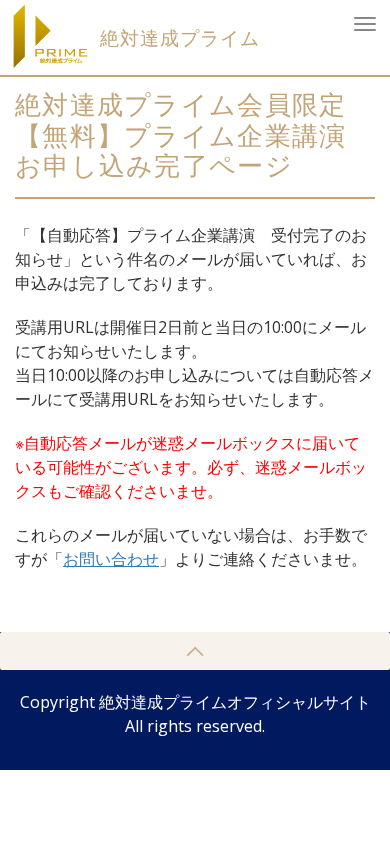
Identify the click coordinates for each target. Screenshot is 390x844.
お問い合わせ (111, 559)
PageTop (195, 651)
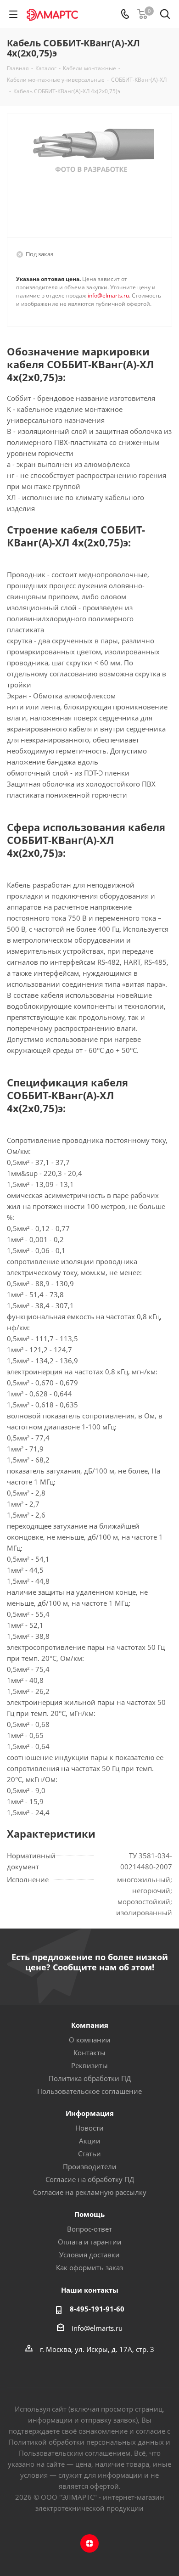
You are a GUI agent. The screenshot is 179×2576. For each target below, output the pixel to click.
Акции (90, 2140)
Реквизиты (89, 2065)
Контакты (89, 2052)
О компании (90, 2039)
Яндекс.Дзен (89, 2543)
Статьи (89, 2153)
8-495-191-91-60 (97, 2308)
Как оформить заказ (89, 2267)
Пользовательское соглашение (89, 2091)
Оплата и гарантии (90, 2241)
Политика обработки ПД (90, 2078)
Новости (89, 2127)
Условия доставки (89, 2254)
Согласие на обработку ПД (89, 2179)
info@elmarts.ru (108, 295)
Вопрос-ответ (89, 2228)
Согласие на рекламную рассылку (89, 2192)
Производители (90, 2166)
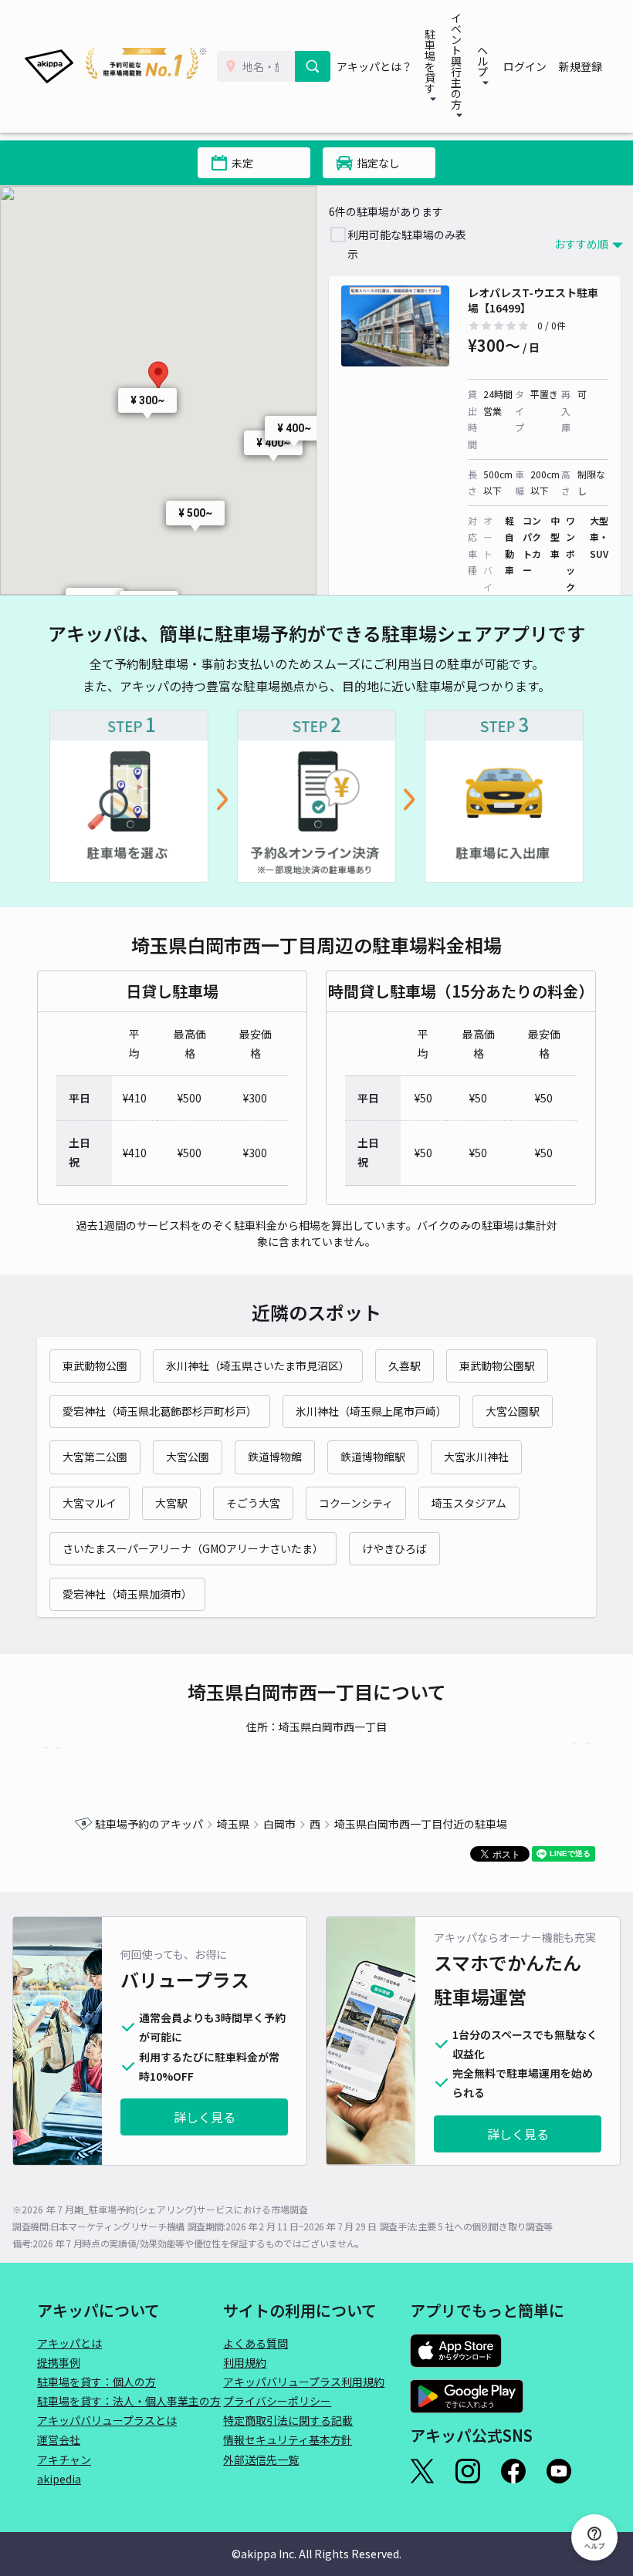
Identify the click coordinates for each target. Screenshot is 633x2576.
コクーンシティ (356, 1503)
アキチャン (64, 2459)
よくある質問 (255, 2343)
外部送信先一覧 (261, 2459)
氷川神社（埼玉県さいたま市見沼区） (258, 1365)
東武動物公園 (95, 1365)
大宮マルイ (90, 1503)
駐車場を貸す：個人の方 (96, 2381)
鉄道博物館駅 (372, 1456)
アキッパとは (69, 2343)
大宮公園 (187, 1456)
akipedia (59, 2479)
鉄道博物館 (275, 1456)
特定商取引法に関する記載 (288, 2420)
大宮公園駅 (513, 1411)
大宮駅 (171, 1503)
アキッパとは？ (374, 66)
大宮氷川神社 (476, 1456)
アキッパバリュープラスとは (107, 2420)
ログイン (525, 66)
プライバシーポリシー (277, 2401)
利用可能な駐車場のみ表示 (406, 244)
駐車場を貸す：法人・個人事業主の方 (129, 2401)
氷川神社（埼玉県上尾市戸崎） (371, 1411)
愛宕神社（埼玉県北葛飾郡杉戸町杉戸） (160, 1411)
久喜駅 (404, 1365)
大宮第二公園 (95, 1456)
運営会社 (58, 2439)
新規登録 (580, 66)
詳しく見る (204, 2117)
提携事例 (58, 2362)
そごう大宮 (253, 1503)
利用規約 (244, 2362)
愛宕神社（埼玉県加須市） (127, 1594)
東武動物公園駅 (497, 1365)
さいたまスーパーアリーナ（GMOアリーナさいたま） (193, 1548)
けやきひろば (394, 1548)
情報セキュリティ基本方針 (287, 2439)
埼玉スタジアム (469, 1503)
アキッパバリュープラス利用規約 (303, 2381)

══════════

Problem
Where the line containing "Согласие на обработку ПД (89, 2179)" appears in the data above, begin there and output every line through the last, exactly and without pictures.

Result of this task
Согласие на обработку ПД (89, 2179)
info@elmarts.ru (108, 295)
Вопрос-ответ (89, 2228)
Согласие на рекламную рассылку (89, 2192)
Производители (90, 2166)
Identify the click coordinates for each target. Screenshot is 633x2576.
コクーンシティ (356, 1503)
アキチャン (64, 2459)
よくある質問 (255, 2343)
外部送信先一覧 (261, 2459)
氷川神社（埼玉県さいたま市見沼区） (258, 1365)
東武動物公園 (95, 1365)
大宮マルイ (90, 1503)
駐車場を貸す：個人の方 (96, 2381)
鉄道博物館駅 (372, 1456)
アキッパとは (69, 2343)
大宮公園 (187, 1456)
akipedia (59, 2479)
鉄道博物館 (275, 1456)
特定商取引法に関する記載 (288, 2420)
大宮公園駅 (513, 1411)
大宮駅 (171, 1503)
アキッパとは？ (374, 66)
大宮氷川神社 (476, 1456)
アキッパバリュープラスとは (107, 2420)
ログイン (525, 66)
プライバシーポリシー (277, 2401)
利用可能な駐車場のみ表示 (406, 244)
駐車場を貸す：法人・個人事業主の方 (129, 2401)
氷川神社（埼玉県上尾市戸崎） (371, 1411)
愛宕神社（埼玉県北葛飾郡杉戸町杉戸） (160, 1411)
久喜駅 (404, 1365)
大宮第二公園 (95, 1456)
運営会社 (58, 2439)
新規登録 (580, 66)
詳しく見る (204, 2117)
提携事例 (58, 2362)
そごう大宮 (253, 1503)
利用規約 (244, 2362)
愛宕神社（埼玉県加須市） (127, 1594)
東武動物公園駅 (497, 1365)
さいたまスーパーアリーナ（GMOアリーナさいたま） (193, 1548)
けやきひろば (394, 1548)
情報セキュリティ基本方針 (287, 2439)
埼玉スタジアム (469, 1503)
アキッパバリュープラス利用規約 (303, 2381)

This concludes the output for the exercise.